Fearing street protests to mark Murambatsvina’s anniversary in May, the government has moved increasingly close to martial law. It has banned rallies, marches and prayer meetings during the period surrounding the anniversary and put security forces on high alert. Growing numbers of students, religious activists and members of other civil society groups have been detained.

The rising influence of the military leadership in the succession struggle is troubling. Zimbabwe’s armed forces have always been a pillar of the ruling party’s power but recent months have seen increasing military involvement in the party machinery and policy formulation. The crumbling economy has meant a loss of government revenues, and the military rank and file are being paid less and at irregular intervals, leading them into criminality, allegedly including cross-border armed robbery. Government difficulties in paying the troops raise a question of whether the security forces can still be relied on to put down protests.

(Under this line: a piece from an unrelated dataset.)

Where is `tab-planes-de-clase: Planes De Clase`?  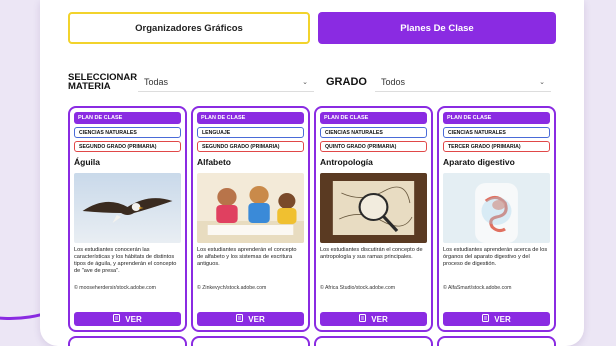 tab-planes-de-clase: Planes De Clase is located at coordinates (437, 28).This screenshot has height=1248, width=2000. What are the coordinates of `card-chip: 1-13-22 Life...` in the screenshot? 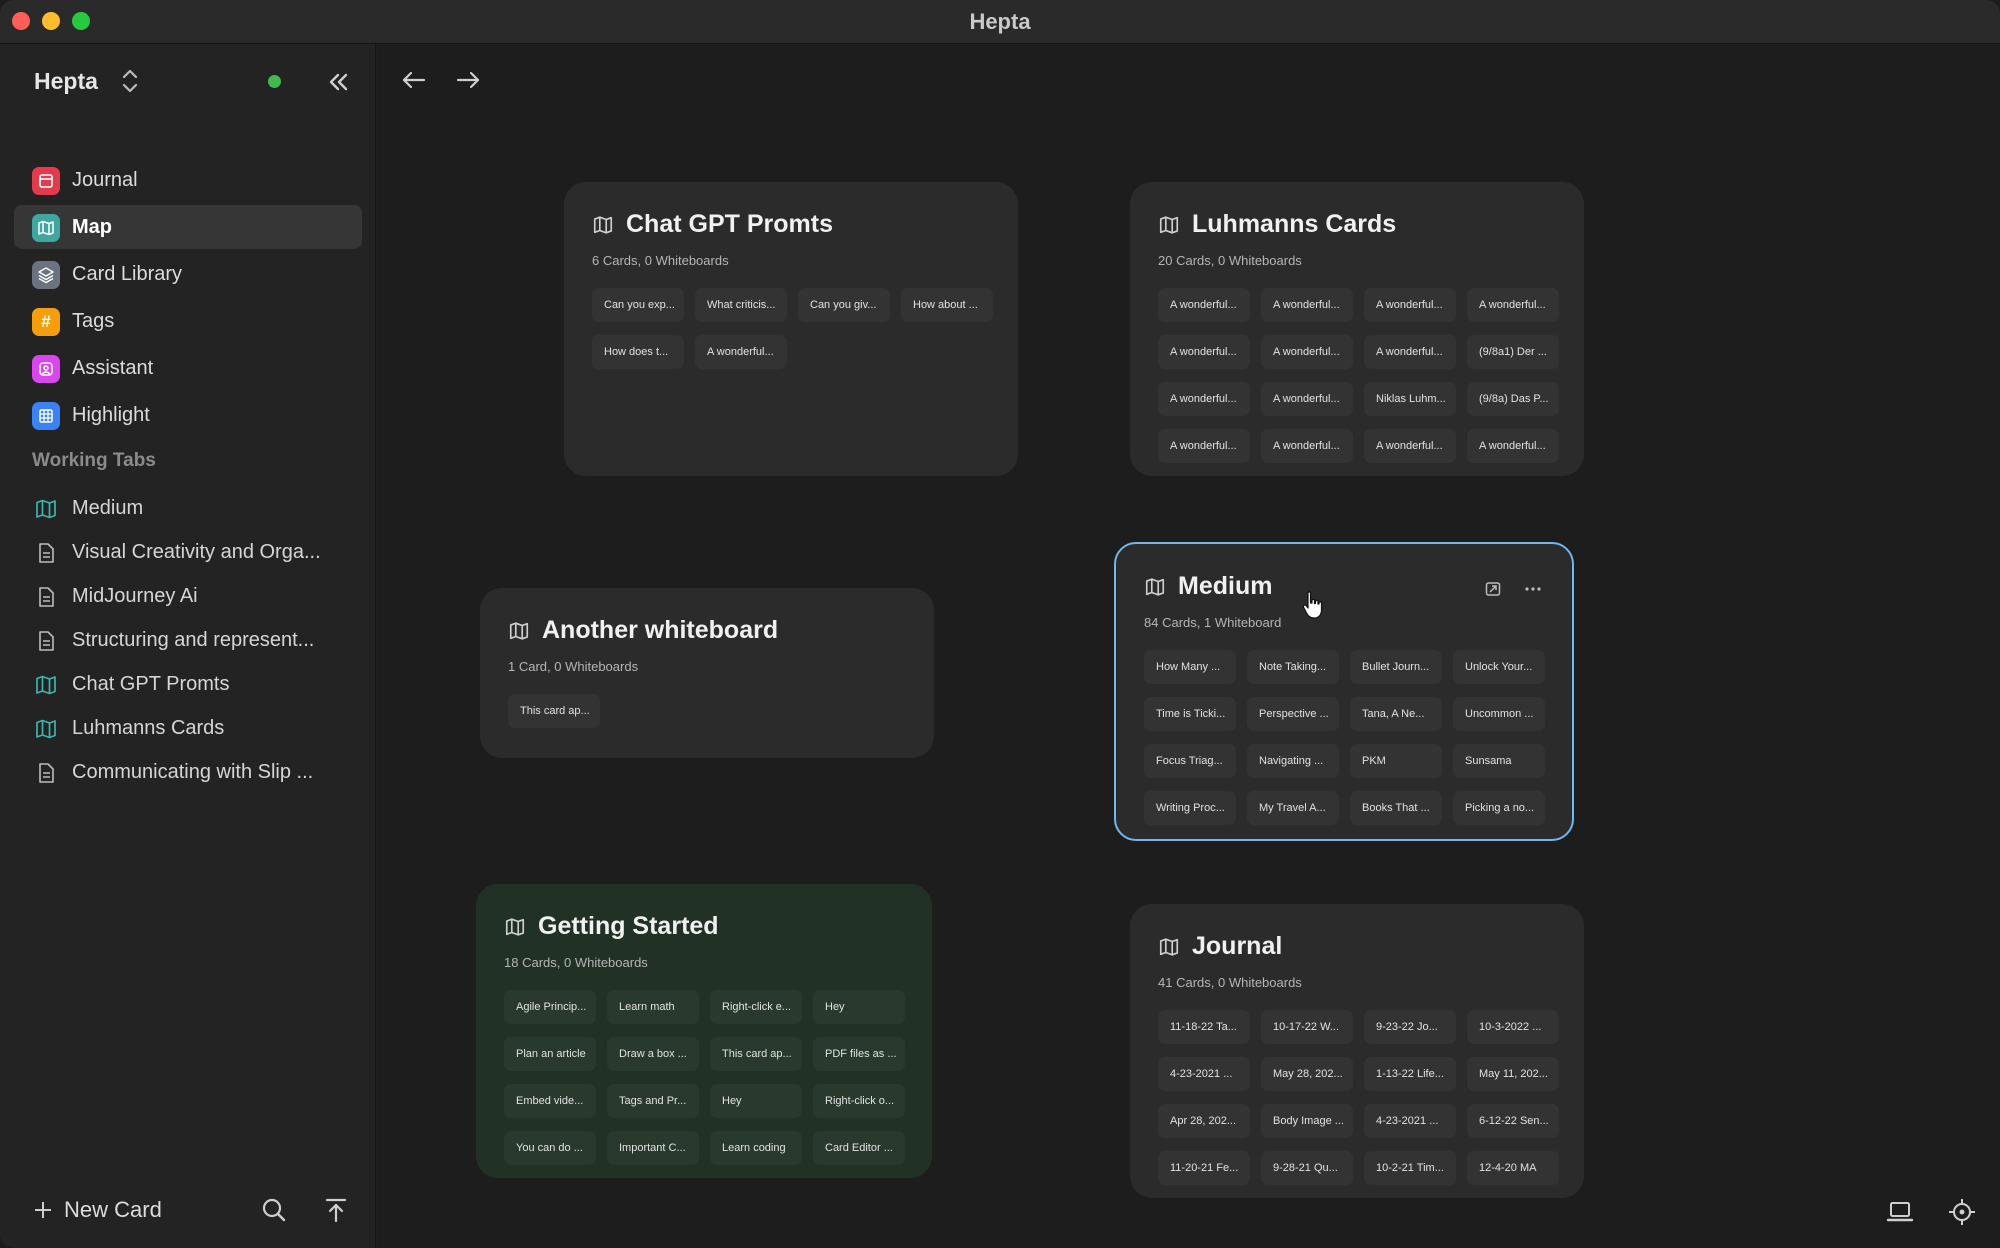 It's located at (1410, 1074).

The current division within the main opposition party MDC began over differences in strategy regarding the November 2005 senate elections. While both factions agree on constitutional reform, elections in 2008 and a blueprint for economic recovery, they are divided over participating in government and elections while ZANU-PF can dictate events in the legislative and tilt the electoral field. Unless the opposition can put aside its feuds and coalesce around a unified position, it will be difficult to maximise domestic pressure on ZANU-PF to change its approach. The faction led by party president Morgan Tsvangirai – which commands a larger following than that led by Welshman Ncube and newcomer Arthur Mutambara – has unveiled a program of “democratic resistance” and intends to pursue a non-violent campaign to compel the government to agree to a democratic constitution and hold parliamentary and presidential elections in March 2008. It is backed by important parts of civil society including the National Constitutional Assembly (NCA) and the Zimbabwe Congress of Trade Unions (ZCTU). Early rallies have attracted large crowds, reasserting the greater relative strength of the Tsvangirai group in comparison to its MDC rival.

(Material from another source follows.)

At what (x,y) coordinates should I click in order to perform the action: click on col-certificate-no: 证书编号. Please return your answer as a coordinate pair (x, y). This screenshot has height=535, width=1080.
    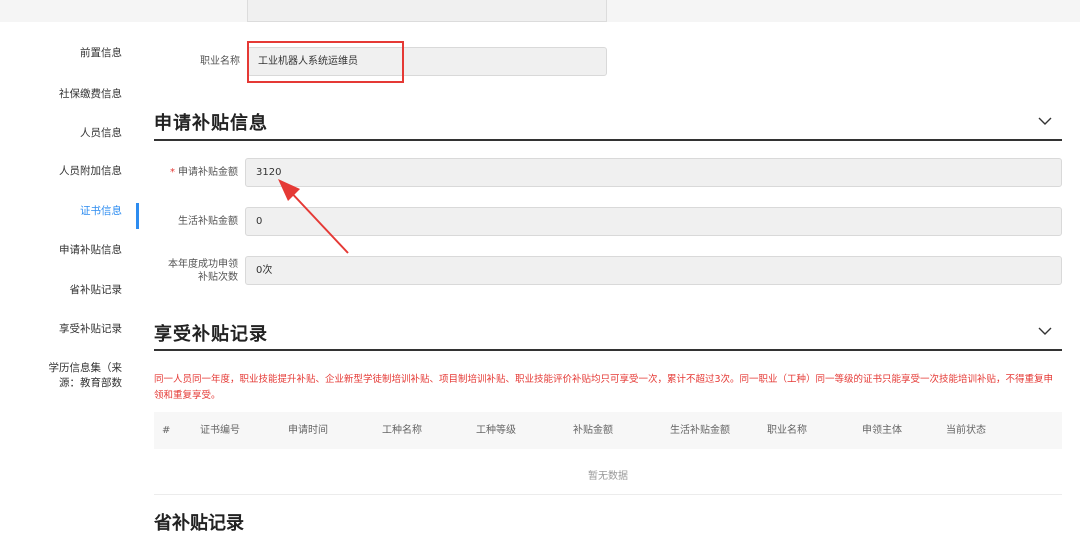
    Looking at the image, I should click on (220, 430).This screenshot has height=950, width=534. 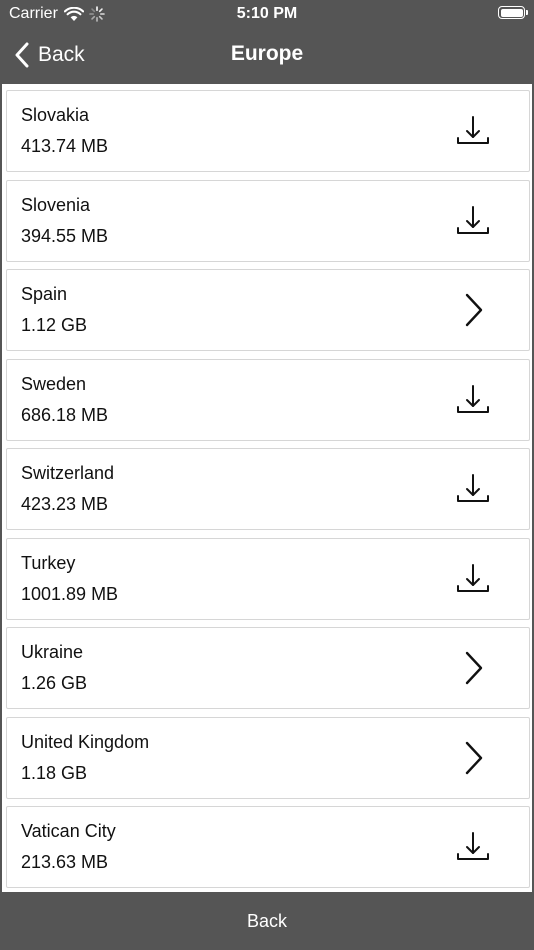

The fissures within both ZANU-PF and the MDC are unfortunate in light of the fact that confidential 2004 talks, facilitated by South Africa and recently made public by President Thabo Mbeki, nearly produced a deal on a new constitution that could still serve as a starting point for a transitional roadmap. South Africa has tried to use financial leverage, in the form of a credit line, to press for new inter-party constitutional talks, repeal of repressive laws and an economic recovery plan. Mugabe sidestepped the initiative by printing enough currency to repay debts to the International Monetary Fund (IMF) in February 2006.

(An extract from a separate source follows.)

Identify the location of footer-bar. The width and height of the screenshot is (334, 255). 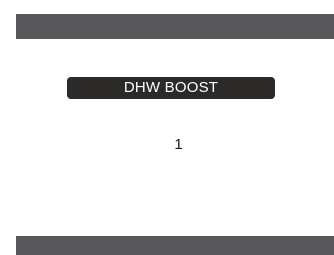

The July 2006 summit of African heads of state and government offers an opportunity to mobilise continental leaders behind a call for urgent action to protect human rights in Zimbabwe and regional stability. While tactical engagement by non-African governments with those very few more reform-oriented figures within ZANU-PF may have merit, there should be no relaxation of travel bans or financial sanctions in place against key members of the regime or any developmental assistance until there is real change on the ground. Unfortunately, the best the international community may be able to do at this stage is maintain pressure and plan carefully how to support a transition when opportunities finally arise for reengagement. Tentative steps by the UN Secretary-General to become more involved in facilitating such a transition are welcome but seem unlikely to gain traction.